For Travis specifically: I gave him my aesthetic, my sense of taste, and the particular need to control how others perceive him. His self-styling and presentation is deliberate and cohesive because he likes having control of people’s reactions and perceptions, which is also something I share, probably from some childhood trauma or something, idk where the need to control how people perceive me comes from really.
But Travis isn’t the only character with that trait, it’s just his is concentrated in style and polish and a careful curation of his public persona. His main flaws aren’t mine; I feel about them like how Alastor does, very much, “Please cut it out, cease this behavior this instant, this is very annoying, go to therapy,” kind of vibe.
I construct characters backwards, somewhat. They usually start with one action, and then their personality arises from a chain of questions asking: “What sort of person would do this action?”
If I start with traits it’s 1 or 2 superficial things, but my conception for Travis initially was entirely different from what he is now.
His current personality was born out of the question, “What sort of person would sacrifice their identity and their life, subordinating their moral values and who they are, in service of somebody?” because it had to be believable that Travis would do that, or else the conceit of how does Vox get away with being such a messy freak falls apart.
So the answer was to make Travis be in love with Vox, because love has the potential to make people fucking insane, but the specific sort of toxic love that causes codependency to that level doesn’t arise from a stable sense of self, and Travis would have had to meet Vox early enough for that codependency to develop into what it is, because that shit doesn’t happen overnight.
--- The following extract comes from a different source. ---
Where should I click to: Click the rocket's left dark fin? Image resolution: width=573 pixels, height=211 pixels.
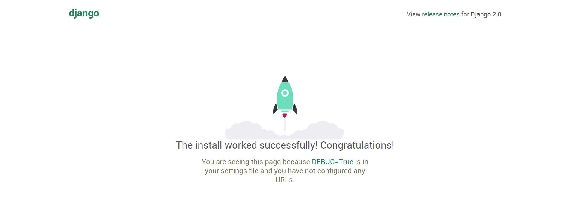(275, 109)
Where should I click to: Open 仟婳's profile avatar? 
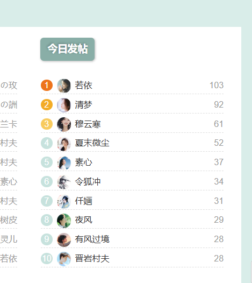pos(64,201)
The person has to be fully and entirely willing to give up the entirety of who they are in service of the other person, and that is what Travis is/was, and that sort of thing comes from identity formation. Vox was the first person to see Travis, the person who named Travis, Travis’s first love, Travis’s first instance of self-sacrifice (because he was a traumatized child doing the best he had with what he had, which wasn’t much).
All of that came from the question, who the hell would do this crazy shit for Vox without tiring, and that’s the question I ask of all my characters when I build them.
For Vox, it was, what sort of person becomes this charismatic, intelligent, chaotic serial killer? What about him has to break in formation that this is who he becomes? And then, generating outward, what sort of flavor of action does that produce specifically. His motivations for killing are entirely different from Alastor’s; Alastor always had an end point he was working toward. Vox didn’t.
For Alastor it’s, what creates this single-minded focus and obsessive circling, the murder-in-service-to-justice (or how he perceives it), and what must break in formation that that’s who somebody becomes, and additionally with Alastor I made some specific political choices as to how I wanted to portray his family and father, and then I had to work that into who he was.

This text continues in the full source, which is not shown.